Yes, it’s time to go back home. But it just so happens I forgot one more thing in Arles! The Fondation Vincent van Gogh, that interesting museum full of art inspired by our lovely fellow traveler. It is necessary to share with you, Reader, at least a bit of what I encountered — my favorites.
Roy Lichtenstein’s The Sower, 1985.
Lichtenstein is a rather famous pop artist, whose most well-known work was often based on images from cartoons that he altered and enlarged. I found his take on Vincent fascinating… Lichtenstein gives just enough to evoke the major colors and movements of the original.
Vincent van Gogh’s The Sower, 1888.
This is one of my all time favorite paintings by Vincent, so I was pretty impressed that Lichtenstein’s version was still exciting to me. Then again, I’ve always liked Lichtenstein…
Louis Le Brocquy’s Images of Vincent, 1987.
This was my favorite at the museum because of the energy it captures; it almost feels like Vincent’s spirit touched the page. The Irish artist’s quote on the plaque nearby was additionally evocative. He said he liked to paint the heads of great artists, imagining it as “the magic box which holds consciousness.” He says that these artists are
…great instances of human awareness who have dared to push that awareness beyond its known horizon, who have courageously – heroically – extended the continent of our thought. Such an artist was Vincent van Gogh.
Vincent van Gogh’s Self-Portraits, 1887.
Lastly, at the highest part of the museum, nestled away in the stairs and totally unlabeled, was a model of the famous Yellow House where Vincent lived and worked, where he dreamed of setting up an artists’ commune, where Gauguin came to stay. It was also based quite discreetly on Vincent’s paintings (The Street and The Bedroom) and letters describing how he had set up his lovely house, and decorated it. It was incredible to see the details already familiar to me come to life:
Vincent’s room is on the right, and that’s Gauguin’s room on the left — the sunflower paintings were meant to decorate his room. Vincent wanted to flood the room with yellow. To share a little secret: that room should have been mine instead. I’m convinced everyone would have been better off.
Below is the first floor, kitchen and studio.

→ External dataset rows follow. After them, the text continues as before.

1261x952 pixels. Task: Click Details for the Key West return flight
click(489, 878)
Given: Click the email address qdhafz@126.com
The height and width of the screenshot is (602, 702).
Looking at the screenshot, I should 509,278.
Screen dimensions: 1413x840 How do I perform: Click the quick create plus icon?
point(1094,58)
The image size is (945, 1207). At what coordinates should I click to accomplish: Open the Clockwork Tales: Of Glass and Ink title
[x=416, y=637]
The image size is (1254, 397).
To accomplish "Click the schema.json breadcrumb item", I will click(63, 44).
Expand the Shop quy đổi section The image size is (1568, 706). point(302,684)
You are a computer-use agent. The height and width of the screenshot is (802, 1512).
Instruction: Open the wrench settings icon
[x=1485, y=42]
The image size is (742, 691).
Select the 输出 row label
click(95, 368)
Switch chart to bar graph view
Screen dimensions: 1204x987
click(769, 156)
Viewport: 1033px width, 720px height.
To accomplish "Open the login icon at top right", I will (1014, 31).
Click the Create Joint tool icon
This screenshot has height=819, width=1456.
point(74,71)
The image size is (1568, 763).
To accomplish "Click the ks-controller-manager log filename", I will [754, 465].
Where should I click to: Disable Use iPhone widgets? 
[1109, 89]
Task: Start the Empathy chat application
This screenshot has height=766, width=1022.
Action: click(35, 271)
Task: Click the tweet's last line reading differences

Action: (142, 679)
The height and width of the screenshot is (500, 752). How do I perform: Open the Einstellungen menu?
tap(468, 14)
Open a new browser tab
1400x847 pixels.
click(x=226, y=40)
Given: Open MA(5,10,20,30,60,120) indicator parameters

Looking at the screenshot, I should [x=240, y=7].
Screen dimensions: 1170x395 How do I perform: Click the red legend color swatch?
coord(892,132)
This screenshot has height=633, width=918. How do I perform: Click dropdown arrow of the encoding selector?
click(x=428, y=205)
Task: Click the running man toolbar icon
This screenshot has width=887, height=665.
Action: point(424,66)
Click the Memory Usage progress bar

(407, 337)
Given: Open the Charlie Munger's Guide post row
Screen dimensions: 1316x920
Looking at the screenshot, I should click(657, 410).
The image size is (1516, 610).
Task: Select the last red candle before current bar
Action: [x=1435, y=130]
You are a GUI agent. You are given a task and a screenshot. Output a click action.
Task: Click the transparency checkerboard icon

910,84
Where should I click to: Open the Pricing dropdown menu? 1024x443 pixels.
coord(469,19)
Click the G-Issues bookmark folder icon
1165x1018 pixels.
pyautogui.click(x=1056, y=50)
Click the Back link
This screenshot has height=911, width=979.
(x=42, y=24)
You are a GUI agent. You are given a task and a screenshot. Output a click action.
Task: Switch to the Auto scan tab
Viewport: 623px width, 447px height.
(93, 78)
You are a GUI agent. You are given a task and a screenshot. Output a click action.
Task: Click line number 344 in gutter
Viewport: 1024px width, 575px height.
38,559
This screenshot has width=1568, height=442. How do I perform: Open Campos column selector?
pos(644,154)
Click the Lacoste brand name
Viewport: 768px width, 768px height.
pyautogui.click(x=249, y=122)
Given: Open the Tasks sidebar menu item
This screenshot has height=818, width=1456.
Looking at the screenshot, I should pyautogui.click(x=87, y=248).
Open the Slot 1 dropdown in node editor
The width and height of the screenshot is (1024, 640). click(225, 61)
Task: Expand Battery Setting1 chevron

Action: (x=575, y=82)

Soon after this visit, it was (unbelievably) time to start heading home.
Trains took me North –
— and to my surprise, I was seated facing backwards on every train. I was also retracing my steps… and yours, too, Vincent.
Back at the Gare du Nord, with little time between trains, I ate across the street and watched the Parisian traffic. I stared at the station that took you to and from Arles, just as it did for me. On the way to Amsterdam, I was speeding back-first again, my eyes on the land I was leaving. I felt like a spring coiling back up, yarn being rewound into a ball, and I wondered if maybe I was moving backwards in time, too.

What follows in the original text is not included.